“It's your food, your recipe, and you can cook as many people as you want.”
~ Bob Ross on The Joy of Cooking

The Joy of Cooking was an American 1980s–90s instructional television show on PBS, hosted by precisest Chef Bob, dressed in a striped apron, and a palette full of vegetable oil. In each episode, Ross would turn the recipe into a work of art. Although Ross could in fact make a recipe in 30 minutes, the intent of the show was not to teach viewers "speed cooking"; rather, he intended for viewers to learn subtle nuances within the time that the show was allotted. The show's theme song is "Interlude" by Larry Owens for Network Music, Inc.

The Joy of Cooking was a massive success and ran for a good two decades, even spawning a video game. To this day, the series is renowned for teaching a generation of viewers how to completely paint a recipe in half an hour. The show ran from January 11, 1983 to May 17, 1994, with 403 half-hour episodes produced over 31 seasons, and was produced first by WNVC in Falls Church, Virginia, and then, by WIPB, in Muncie Indiana, and later by Blue Ridge Public Television, and currently by American Public Television. Reruns are sometimes packaged under the title Best of the Joy of Cooking.


At the beginning of each episode, Chef Bob was seen standing in front of a kitchen counter in front of a black stage curtain. He would happily start a recipe, and explain its use to the viewer. Within 30 minutes, Ross graphically ran the recipes across the screen, pureeing something, such as fruits and vegetables. Ross was known for using his products, such as Tabasco, Olive oil, tomato puree, vegetables, fruits, tomato sauce, potatoes, meat, beef, and other products.

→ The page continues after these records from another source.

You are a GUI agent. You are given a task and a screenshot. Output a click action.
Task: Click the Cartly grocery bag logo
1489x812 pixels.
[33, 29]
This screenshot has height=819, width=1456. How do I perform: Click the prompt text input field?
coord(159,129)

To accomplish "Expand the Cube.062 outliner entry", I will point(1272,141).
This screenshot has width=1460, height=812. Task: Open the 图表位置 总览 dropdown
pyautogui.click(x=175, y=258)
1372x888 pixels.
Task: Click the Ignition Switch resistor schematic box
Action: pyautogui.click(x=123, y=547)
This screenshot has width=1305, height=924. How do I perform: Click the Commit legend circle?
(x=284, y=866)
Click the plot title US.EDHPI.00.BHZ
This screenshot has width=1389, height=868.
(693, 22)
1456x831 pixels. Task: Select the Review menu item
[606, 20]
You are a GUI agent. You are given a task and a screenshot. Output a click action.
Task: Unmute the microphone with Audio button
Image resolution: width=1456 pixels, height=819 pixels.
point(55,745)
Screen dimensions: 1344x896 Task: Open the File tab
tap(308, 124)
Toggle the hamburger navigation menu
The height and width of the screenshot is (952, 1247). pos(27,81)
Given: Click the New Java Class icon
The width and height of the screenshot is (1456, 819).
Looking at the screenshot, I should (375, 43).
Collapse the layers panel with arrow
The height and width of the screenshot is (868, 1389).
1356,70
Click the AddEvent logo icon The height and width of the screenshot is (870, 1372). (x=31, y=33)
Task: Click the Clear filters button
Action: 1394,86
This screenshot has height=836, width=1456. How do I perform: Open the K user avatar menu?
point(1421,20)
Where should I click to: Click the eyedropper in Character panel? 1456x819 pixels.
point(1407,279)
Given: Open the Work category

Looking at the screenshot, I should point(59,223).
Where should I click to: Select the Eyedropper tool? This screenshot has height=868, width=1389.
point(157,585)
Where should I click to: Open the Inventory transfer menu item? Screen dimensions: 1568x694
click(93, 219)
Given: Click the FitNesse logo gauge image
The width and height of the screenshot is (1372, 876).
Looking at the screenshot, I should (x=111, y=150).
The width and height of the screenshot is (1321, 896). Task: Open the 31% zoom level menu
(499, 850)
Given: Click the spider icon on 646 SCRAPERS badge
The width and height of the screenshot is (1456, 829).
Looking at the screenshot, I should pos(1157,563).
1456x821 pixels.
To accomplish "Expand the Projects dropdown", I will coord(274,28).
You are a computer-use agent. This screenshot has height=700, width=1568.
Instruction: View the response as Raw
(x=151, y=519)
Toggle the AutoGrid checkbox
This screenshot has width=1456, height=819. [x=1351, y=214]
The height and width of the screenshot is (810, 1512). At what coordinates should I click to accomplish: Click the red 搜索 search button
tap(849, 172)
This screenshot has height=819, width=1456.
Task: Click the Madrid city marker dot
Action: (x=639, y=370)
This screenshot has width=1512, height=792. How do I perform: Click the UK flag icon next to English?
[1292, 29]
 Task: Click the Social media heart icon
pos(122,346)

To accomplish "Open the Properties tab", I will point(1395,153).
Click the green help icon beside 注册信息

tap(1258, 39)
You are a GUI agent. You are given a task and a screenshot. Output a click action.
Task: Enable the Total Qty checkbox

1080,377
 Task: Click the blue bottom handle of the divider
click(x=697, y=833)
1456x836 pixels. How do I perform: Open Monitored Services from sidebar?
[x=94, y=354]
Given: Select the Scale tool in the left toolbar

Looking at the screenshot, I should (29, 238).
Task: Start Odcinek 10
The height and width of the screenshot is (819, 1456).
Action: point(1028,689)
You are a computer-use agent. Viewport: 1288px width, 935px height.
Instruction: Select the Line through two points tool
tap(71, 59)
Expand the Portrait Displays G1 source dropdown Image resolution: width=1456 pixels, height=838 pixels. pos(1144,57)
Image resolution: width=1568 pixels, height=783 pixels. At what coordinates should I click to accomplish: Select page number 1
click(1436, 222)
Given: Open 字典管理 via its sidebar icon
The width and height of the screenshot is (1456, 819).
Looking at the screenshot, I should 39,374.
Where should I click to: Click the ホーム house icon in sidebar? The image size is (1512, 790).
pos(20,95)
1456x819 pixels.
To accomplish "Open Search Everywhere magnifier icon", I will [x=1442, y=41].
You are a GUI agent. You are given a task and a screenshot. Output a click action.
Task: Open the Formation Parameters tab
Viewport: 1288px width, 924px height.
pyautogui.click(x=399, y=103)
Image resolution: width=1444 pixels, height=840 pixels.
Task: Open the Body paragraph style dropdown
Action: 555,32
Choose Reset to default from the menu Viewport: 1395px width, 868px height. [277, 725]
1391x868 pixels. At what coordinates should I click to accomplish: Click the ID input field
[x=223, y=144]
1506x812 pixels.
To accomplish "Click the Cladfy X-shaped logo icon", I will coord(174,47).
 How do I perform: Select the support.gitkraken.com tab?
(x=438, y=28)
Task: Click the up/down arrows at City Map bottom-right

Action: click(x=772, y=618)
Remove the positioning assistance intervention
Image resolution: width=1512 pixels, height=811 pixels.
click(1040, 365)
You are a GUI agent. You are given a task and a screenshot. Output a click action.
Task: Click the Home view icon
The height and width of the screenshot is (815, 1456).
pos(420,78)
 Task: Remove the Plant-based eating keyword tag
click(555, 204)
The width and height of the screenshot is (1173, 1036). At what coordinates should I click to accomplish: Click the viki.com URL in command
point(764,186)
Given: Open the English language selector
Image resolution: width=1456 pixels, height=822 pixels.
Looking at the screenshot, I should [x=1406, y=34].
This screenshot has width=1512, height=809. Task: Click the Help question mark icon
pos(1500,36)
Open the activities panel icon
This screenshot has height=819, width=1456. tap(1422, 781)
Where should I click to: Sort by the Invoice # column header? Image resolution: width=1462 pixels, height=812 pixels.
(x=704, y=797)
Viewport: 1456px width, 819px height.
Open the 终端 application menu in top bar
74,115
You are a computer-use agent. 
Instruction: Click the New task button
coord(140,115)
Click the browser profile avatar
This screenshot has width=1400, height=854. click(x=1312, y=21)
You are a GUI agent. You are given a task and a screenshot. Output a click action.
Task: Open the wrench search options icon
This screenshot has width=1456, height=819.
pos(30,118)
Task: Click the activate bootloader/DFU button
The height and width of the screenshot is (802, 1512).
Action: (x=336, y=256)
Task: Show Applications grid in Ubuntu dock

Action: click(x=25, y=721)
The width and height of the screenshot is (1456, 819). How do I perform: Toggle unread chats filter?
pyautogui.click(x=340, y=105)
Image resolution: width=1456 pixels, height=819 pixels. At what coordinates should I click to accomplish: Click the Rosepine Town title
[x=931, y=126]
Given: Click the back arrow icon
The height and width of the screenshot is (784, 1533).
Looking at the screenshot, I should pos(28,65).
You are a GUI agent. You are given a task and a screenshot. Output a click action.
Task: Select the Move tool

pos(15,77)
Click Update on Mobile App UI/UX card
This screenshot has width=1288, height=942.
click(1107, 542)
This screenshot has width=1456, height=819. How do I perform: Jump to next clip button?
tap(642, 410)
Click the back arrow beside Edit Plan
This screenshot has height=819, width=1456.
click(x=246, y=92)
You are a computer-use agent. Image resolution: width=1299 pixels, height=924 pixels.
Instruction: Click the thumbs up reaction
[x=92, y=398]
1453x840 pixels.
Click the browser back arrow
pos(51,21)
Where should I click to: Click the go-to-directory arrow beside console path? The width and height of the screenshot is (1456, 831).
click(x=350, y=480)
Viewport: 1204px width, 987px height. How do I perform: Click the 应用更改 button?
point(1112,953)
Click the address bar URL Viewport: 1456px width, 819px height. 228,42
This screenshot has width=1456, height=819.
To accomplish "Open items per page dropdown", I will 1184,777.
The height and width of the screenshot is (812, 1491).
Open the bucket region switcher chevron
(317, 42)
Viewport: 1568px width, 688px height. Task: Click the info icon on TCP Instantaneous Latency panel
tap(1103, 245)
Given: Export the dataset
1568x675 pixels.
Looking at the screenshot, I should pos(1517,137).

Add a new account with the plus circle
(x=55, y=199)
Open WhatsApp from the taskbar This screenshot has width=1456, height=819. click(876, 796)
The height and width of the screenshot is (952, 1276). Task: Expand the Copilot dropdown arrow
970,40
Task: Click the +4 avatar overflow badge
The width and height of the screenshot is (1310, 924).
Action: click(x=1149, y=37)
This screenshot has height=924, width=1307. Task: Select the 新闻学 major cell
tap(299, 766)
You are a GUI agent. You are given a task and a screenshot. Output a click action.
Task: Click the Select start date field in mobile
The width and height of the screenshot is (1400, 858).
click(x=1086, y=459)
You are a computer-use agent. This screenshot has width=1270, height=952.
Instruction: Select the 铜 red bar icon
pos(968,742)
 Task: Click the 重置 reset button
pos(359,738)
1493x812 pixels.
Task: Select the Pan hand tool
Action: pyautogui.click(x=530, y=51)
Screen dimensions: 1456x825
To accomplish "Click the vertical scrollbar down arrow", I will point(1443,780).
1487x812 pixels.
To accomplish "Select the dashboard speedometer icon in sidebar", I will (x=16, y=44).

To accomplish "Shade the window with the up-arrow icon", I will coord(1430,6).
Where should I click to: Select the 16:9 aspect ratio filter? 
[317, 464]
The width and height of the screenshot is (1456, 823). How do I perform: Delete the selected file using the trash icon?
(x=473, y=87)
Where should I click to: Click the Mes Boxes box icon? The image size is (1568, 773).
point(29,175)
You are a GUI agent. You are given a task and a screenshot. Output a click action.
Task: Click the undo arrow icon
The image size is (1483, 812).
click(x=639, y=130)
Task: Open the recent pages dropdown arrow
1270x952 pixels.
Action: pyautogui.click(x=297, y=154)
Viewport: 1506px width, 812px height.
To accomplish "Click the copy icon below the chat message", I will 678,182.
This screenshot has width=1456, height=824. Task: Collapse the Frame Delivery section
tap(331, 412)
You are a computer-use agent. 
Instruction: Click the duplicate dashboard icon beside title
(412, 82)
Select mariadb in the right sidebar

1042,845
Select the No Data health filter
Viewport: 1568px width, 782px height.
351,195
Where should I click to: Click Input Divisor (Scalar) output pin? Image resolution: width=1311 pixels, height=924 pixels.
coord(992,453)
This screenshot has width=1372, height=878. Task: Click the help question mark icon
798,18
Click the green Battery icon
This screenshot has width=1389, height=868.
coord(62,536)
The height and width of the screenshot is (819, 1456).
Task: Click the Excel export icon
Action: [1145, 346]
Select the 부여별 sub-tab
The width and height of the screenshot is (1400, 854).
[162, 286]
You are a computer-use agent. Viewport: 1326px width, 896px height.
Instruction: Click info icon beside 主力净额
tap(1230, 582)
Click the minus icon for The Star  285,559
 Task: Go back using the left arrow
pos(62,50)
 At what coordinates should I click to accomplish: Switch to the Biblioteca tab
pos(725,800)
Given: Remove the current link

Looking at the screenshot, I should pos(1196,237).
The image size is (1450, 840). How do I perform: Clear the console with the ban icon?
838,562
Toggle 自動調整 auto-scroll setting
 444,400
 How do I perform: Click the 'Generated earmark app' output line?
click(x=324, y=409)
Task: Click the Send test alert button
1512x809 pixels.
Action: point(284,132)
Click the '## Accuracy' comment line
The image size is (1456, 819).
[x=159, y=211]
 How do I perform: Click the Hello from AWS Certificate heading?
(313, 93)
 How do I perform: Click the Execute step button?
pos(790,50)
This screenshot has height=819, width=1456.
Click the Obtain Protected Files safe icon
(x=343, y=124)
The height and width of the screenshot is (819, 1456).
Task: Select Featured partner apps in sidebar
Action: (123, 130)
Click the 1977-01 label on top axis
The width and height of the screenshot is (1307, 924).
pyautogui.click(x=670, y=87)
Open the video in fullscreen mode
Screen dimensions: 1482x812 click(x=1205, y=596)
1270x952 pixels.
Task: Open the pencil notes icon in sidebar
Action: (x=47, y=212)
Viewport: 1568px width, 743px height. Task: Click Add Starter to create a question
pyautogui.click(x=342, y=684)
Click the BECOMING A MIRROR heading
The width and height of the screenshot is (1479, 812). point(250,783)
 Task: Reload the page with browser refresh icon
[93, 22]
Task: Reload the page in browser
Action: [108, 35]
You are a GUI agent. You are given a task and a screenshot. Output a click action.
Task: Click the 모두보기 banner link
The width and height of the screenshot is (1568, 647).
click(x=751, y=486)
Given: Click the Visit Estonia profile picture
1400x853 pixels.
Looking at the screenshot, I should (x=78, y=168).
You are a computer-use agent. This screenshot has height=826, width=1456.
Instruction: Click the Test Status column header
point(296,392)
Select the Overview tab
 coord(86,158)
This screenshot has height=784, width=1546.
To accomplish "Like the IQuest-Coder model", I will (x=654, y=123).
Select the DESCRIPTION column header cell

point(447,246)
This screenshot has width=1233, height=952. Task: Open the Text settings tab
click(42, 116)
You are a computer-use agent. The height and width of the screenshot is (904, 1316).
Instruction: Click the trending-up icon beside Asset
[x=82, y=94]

Ross's efforts were accompanied by a soothing monologue about the "broccoli trees" and the chef's "little friends", the "mashed potato sunshine" that he was creating with his munitions. He created scene after scene of orange sunshine, cottage cheese mountains, and a river of blueberries. strawberry cabin in the mushroom woods, pa-tee mountains, avocado fields, enchilada sauce river, and raspberry stream.

“See that poultry forest in that raspberry stream?" Ross once said, in his ever calm and comforting voice. "Let’s add a 1 ounce can of tomato puree, and put it, in the right order. There; now I'm gonna put it in the oven. And let it cook for two hours, and you come up with a lovely idea."

Ross always reminded the viewers that recipes were bound to happen when creating a scene of food. He frequently stated that there were no such things as "potato casualties" or "Cordilleras" and preferred to call them "happy accidents." As a TV chef, Ross brought a special realism and familiarity with both his recipes and the canvas. This familiarity was not lost on the viewers, who anxiously anticipated each new episode and the landscaped recipe it would bring.

The painting to the left is an example of Ross's "asparagus trees" technique that has become popular in recent years, however the mashed potato sunshine, and the french fried fences were used on the show.

At the end of each episode, Ross was known for saying: "So from all of us here, I'd like to wish you happy cooking, and God bless, my friend", and then, the credits roll over a shot of the recipe, with the show's theme song being heard.


For those without comedic tastes, the so-called experts at Wikipedia have an article about The Joy of Cooking.

Guests included, Caprial Pence, Jeff Smith, Carlo Middione, Julia Child, Robert Del Grande, Emeril Lagasse, Curtis Aikens, and Debbi Fields. The show ended on May 17, 1994, and is no longer airing.


A Joy of Cooking tie-in video game was produced by LJN in 1987 for the NES. Taking advantage of Nintendo's unique control style, the game put you in the recipe of our hero as he turns the recipe into a work of art.


The Joy of Cooking was a success for PBS. Ross's techniques have inspired millions to take up landscaped recipes and experience the so-called "joy of cooking" for themselves.

Despite this, Ross was criticized by more hardcore painters for his simplistic technique. His food-on-food method was looked down upon by those who preferred the traditional method of food-wait-food.